La devanture "Lescot Apothicaire" est une des merveilles que l'on peut voir au musée Carnavalet. On ne peut pas manquer de la voir car - même si ce musée est un labyrinthe - elle est située dans la partie par laquelle on rentre dans la musée consacrée aux enseignes de Paris.
Cette devanture est ornée dans les écoinçons par des anges de la victoire :
et sur les pilastres latéraux un motif d'athénienne (c'est à dire des piédestaux tripodes) :
Sur le
site Paris Musée, on peut retrouve une estampe de Jean-Marie Mixelle (1758-1839) qui représente cette devanture :
On y apprend que la devanture a figuré en 1806/1807 dans la liste des "Maisons de Commerce les mieux décorées" de Paris. Le décor de la boutique montre une très nette influence du style consulat ou Empire. Les anges ailées tenant des couronnes de lauriers sont certainement une allusion aux victoire des armées de la République ou du Consulat et sont un très bel exemple du style néo-classique en vogue dans la 2e moitié du XVIIIe siècle et au début du XIXe siècle.
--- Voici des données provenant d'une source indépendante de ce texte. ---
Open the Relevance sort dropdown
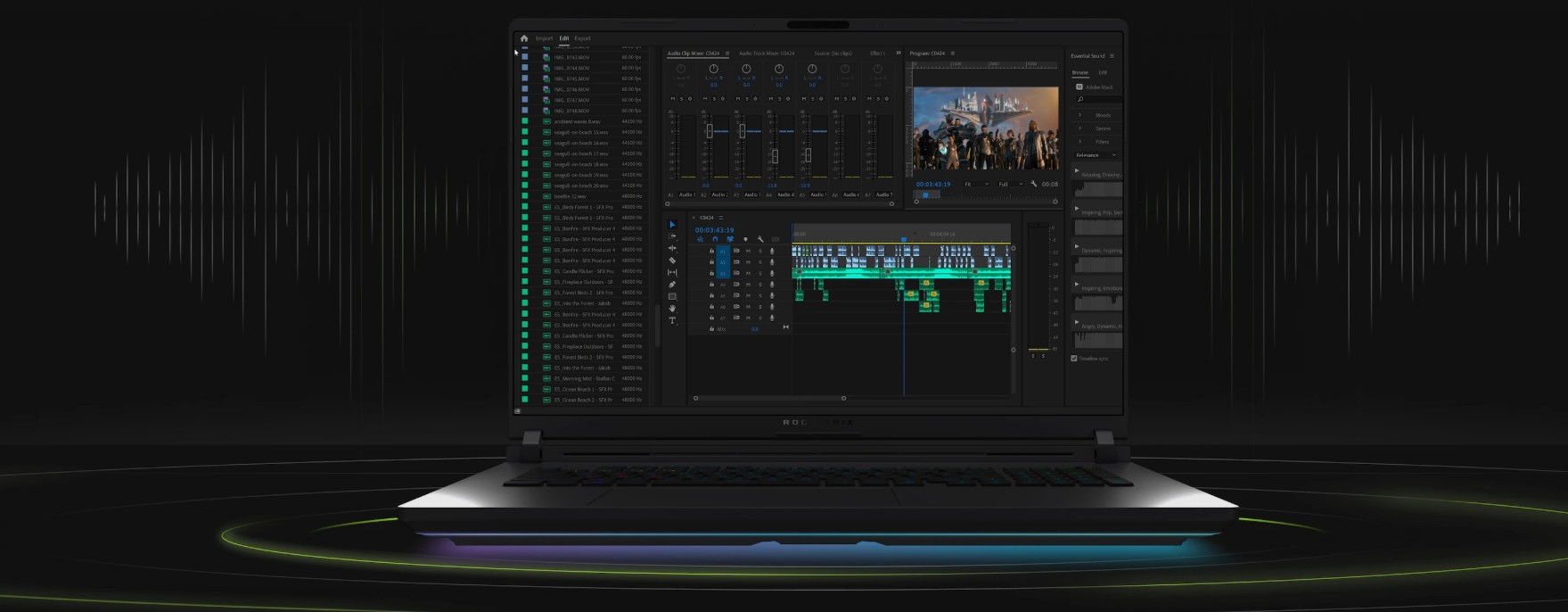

Le cartel du musée permet d'en savoir plus sur cette pharmacie. On apprend qu'elle a fermé en 1912 et que le musée Carnavalet a récupéré sa devanture qui a été d'abord partiellement présentée au public avant de reconstituer l'ensemble en 1960 :
On y apprend aussi que la pharmacie était située rue de Gramont. Cette rue est dans le Coeur de Paris puisqu'elle est dans le 2e arrondissement entre le boulevard des Italiens et la rue du 4 septembre. L'officine était précisément placée au 14 rue de Gramont à l'endroit suivant :
Voici une comparaison entre une photographie de la façade prise avant son démontage et la vue actuelle de cette partie de la façade :
Le musée Carnavalet possède une autre estampe - hélas non datée - qui montre la pharmacie quand elle était rue de Gramont :
Voici un aperçu de l'aspect de la rue si la pharmacie était encore à cet emplacement :
La façade de l'immeuble a été - on s'en rend compte - remaniée cependant l'immeuble, qui date de la fin du XVIIIe siècle, lors du percement de la rue de Gramont - a été inscrit à l'inventaire des Monuments Historiques pour sa façade et sa toiture sur rue et sur cours par un arrêté du 30 décembre 1977.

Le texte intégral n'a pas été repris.